Cansado da profissão, até porque perdeu clientes por causa da pandemia de Covid-19, Dernivaldo deseja se aperfeiçoar e planeja até cursar faculdade de gastronomia. "Esse curso foi um milagre. Tem pessoas que só culpam o governo e não correm atrás dos seus objetivos, que é o importante", afirma.
Claudete dos Santos do Nascimento Rufino,43, é mãe solo. Tem um filho com 17 anos e cria outro jovem da mesma idade. Ao ser demitida da empresa onde atuava como cozinheira industrial, decidiu cursar técnico em gastronomia.
Trabalhou mais de dois anos em outro local, mas foi dispensada após ter descoberto uma hérnia de disco na coluna. Com o objetivo de estimular o filho a estudar para entrar no curso de desenvolvimento de sistemas na Etec (Escola Técnica Estadual), a cozinheira fez uma aposta com o jovem.
"Adolescente adora desafio. Eu falei: mamãe é velha e não tem tempo pra nada. Vamos fazer uma aposta? Se eu passar, você passa. Eu comecei a ajudá-lo e fomos juntos fazer a prova. Ele está no segundo ano de desenvolvimento de sistemas e eu terminei técnico em nutrição agora em junho." Pouco tempo depois, Claudete iniciou o curso de panificação e confeitaria.

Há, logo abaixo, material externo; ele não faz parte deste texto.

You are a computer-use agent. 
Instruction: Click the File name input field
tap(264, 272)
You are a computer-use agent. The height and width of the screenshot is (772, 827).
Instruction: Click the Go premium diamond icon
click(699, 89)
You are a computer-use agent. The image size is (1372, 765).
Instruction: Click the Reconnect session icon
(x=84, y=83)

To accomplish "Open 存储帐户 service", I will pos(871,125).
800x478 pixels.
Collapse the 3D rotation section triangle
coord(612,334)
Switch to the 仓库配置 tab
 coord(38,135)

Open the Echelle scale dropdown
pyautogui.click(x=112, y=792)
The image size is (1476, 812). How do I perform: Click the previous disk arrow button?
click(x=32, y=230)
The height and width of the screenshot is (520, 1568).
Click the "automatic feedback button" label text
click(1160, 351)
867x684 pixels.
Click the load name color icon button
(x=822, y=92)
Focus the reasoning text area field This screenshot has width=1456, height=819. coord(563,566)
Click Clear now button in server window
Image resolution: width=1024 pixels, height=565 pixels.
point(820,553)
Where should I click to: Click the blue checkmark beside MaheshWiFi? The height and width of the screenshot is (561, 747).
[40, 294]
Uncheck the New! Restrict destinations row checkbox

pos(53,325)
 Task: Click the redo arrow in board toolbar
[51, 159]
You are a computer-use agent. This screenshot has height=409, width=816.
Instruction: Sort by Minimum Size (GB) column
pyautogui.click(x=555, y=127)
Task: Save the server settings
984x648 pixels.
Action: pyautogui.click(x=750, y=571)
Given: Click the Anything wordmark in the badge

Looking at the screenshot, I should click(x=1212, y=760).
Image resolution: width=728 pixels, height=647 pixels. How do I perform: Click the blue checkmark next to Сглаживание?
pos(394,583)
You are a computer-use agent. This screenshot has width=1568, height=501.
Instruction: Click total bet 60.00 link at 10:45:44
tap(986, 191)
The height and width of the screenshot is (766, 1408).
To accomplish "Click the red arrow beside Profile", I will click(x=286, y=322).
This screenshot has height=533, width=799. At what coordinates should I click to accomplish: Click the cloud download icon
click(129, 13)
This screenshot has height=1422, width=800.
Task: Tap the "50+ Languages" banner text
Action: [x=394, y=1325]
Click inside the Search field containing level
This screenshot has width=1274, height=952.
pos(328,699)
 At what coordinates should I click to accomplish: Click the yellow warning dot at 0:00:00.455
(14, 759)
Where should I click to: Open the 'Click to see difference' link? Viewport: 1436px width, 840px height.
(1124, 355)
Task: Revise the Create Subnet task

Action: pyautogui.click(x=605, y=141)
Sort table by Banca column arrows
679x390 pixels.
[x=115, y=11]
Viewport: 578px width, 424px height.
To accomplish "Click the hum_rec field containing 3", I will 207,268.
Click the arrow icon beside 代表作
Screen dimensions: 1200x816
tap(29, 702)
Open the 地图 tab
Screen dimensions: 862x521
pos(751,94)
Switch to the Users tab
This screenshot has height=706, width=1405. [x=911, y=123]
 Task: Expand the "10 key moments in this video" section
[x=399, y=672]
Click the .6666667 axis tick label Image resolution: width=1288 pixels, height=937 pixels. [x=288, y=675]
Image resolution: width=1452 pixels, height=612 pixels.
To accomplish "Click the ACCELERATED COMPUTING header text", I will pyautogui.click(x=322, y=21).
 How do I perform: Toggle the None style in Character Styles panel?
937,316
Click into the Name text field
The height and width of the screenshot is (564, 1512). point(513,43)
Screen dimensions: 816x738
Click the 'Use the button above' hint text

"Foi uma luz no fim do túnel, porque a minha vida sempre foi trabalhar em cozinha e conhecimento nunca ocupa espaço. Cada coisa que aprendo fico muito feliz. Na pandemia, tentei fazer umas coisas para vender, até bolos de pote, mas me faltou a vivência, a técnica e aqui estou aprendendo", afirma ela. "A maior alegria foi confeitar um bolo. Voltei a sonhar. Não sei se vai dar certo, mas eu quero abrir meu negócio".
"É gratificante ver a evolução dos participantes. Tem pessoas aqui que quebravam o ovo fora da frigideira. Semana passada nós fizemos um bolo red velvet (veludo vermelho) e eles choraram de emoção. Disseram que viam o bolo na vitrine e achavam impossível fazê-lo", conta Patrícia Santana Santos, 44, uma das professoras.
O curso terminará no final deste mês. Após formados, os novos empreendedores receberão um kit no valor de R$ 1.300 com equipamentos, materiais e insumos para começarem o negócio. Ao longo de um ano, terão também uma mentoria individualizada.
Segundo Silva, há a expectativa de abrir uma nova turma em 2022. Os candidatos deverão ter a partir de 18 anos e um perfil parecido com o exigido pelo antigo Bolsa Família. Por enquanto, as aulas serão voltadas aos moradores do distrito de Raposo Tavares, na região do Butantã.